La confusión crece día a día en Irak, y van cumpliéndose, por otra parte, las predicciones más agoreras sobre las escasas capacidades de la Administración de Bush para convertir la rápida victoria militar estadounidense en algo parecido a un régimen democrático y estable. El unilateralismo y el doctrinarismo parecen recoger sus frutos. Pero mientras, la erosión de las libertades y los derechos fundamentales en distintas partes del mundo se ha visto acrecentada por la política de emergencia permanente que ha puesto en pie la llamada guerra total contra el terrorismo. Y ello ocurre también en los propios Estados Unidos. Como afirman Richard Leone y Greg Anrig en el prólogo del libro editado al respecto por la Century Foundation (www.tcf.org), "Bush ha implementado numerosas políticas que claramente infringen nuestras libertades civiles básicas y no está nada claro que la nación esté mucho más segura". Es en ese contexto en el que convendría recordar lo que sigue sucediendo en un rincón de Cuba.
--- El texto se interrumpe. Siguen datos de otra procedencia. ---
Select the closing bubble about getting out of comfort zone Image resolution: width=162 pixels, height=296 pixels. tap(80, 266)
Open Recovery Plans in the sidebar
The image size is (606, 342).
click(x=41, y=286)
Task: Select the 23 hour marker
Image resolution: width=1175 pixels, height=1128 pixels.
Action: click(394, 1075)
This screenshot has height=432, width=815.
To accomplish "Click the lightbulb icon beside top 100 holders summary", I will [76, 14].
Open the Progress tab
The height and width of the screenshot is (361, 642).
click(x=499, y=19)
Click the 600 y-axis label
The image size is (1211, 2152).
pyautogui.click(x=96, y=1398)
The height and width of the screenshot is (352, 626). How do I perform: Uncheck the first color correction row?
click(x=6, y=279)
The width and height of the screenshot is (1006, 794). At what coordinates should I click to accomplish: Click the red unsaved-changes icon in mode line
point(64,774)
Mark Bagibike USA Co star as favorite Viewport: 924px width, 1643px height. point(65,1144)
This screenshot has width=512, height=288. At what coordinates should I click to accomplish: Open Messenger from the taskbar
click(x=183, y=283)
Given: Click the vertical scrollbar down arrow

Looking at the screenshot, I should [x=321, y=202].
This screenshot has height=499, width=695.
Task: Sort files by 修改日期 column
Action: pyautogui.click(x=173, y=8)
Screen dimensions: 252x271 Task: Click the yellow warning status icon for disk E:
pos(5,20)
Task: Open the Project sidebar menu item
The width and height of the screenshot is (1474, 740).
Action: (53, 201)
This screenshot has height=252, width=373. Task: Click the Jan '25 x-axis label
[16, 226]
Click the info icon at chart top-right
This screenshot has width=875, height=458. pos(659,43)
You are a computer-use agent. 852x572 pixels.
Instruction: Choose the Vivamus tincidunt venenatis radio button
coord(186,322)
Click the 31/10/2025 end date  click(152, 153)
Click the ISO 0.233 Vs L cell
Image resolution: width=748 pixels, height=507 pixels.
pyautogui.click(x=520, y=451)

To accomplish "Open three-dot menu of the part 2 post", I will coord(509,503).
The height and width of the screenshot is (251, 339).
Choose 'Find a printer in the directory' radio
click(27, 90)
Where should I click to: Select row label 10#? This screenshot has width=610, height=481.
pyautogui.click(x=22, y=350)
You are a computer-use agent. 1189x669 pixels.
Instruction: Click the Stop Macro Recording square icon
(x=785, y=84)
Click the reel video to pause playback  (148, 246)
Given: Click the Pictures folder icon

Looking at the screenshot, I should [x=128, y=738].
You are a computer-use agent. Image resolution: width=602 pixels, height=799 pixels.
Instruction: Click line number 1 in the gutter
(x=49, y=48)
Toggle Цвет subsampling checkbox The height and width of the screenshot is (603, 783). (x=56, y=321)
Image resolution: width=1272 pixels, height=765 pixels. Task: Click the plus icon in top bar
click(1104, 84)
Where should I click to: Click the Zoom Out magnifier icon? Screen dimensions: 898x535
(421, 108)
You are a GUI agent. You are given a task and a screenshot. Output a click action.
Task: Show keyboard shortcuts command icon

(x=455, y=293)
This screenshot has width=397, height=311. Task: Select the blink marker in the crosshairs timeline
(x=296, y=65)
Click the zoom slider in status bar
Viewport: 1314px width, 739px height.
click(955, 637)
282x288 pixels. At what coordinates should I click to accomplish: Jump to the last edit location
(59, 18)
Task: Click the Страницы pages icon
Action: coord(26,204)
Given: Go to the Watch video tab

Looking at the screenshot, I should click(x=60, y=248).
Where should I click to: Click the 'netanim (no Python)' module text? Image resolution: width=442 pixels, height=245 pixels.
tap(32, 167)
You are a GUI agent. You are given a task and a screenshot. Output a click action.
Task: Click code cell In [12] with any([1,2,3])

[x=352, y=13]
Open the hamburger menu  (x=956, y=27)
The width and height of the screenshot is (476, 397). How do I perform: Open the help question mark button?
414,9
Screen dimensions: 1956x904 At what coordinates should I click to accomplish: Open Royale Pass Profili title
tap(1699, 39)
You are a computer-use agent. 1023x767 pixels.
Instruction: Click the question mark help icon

Como es bien sabido, en estos momentos se retienen en las instalaciones militares norteamericanas de Guantánamo a más de 650 prisioneros. Los detenidos son presuntos miembros de Al Qaeda o del régimen de los talibanes, que fueron ingresando desde enero de 2002. Los mismos proceden de al menos una treintena de países, y si bien la inmensa mayoría son saudíes, yemeníes o de otros países árabes, hay también algunos ingleses, canadienses, australianos, chinos o rusos. No consta la presencia de iraquí alguno. Por lo que se dice, una gran mayoría de ellos se pasan en sus estrechos cubículos las 24 horas del día, con apenas una salida de media hora para estirar las piernas. Son interrogados sistemáticamente. En estos más de 18 meses, los mandos norteamericanos del Campo Delta, como así se denomina, han recogido en sus archivos una treintena de intentos de suicidio. Parece ser que unos pocos han sido dejados en libertad, entre ellos un esquizofrénico y dos ancianos, y ahora se especula con liberar a los menores de edad. Como ha afirmado una congresista norteamericana después de un reciente viaje, tras meses y meses de interrogatorios, sólo seis de ellos están listos para ser juzgados por un tribunal militar por sus presuntos crímenes. Del resto nada se sabe sobre su situación jurídica, aunque la orden militar dictada por Bush el 13 de noviembre de 2001 permite una detención indefinida sin juicio. Es precisamente esa incertidumbre sobre su futuro y sobre el final de su encarcelamiento lo que parece que ha ido provocando las tentativas desesperadas de suicidio. A la inicial consideración de peligrosísimos "asesinos" (Bush) o de "especialmente peligrosos" (Ashcroft), ya hay quien considera que "algunos pueden ser inofensivos" (Wolfowitz), o que son "piezas de segundo calibre". El problema es que no se sabe muy bien qué hacer con ellos. Crece la sensación de incomodidad de la propia Administración norteamericana sobre esa "zona libre de derechos". El no reconocimiento a los detenidos de su condición de prisioneros de guerra (son oficialmente "combatientes enemigos" fuera de la ley), y la no aplicación de la Convención de Ginebra, junto con la indefinición sobre la situación, provocó una carta de Colin Powell a Donald Rumsfeld exigiendo una clarificación del tema, pero de ello hace ya medio año, y todo sigue más o menos igual en ese "agujero negro legal".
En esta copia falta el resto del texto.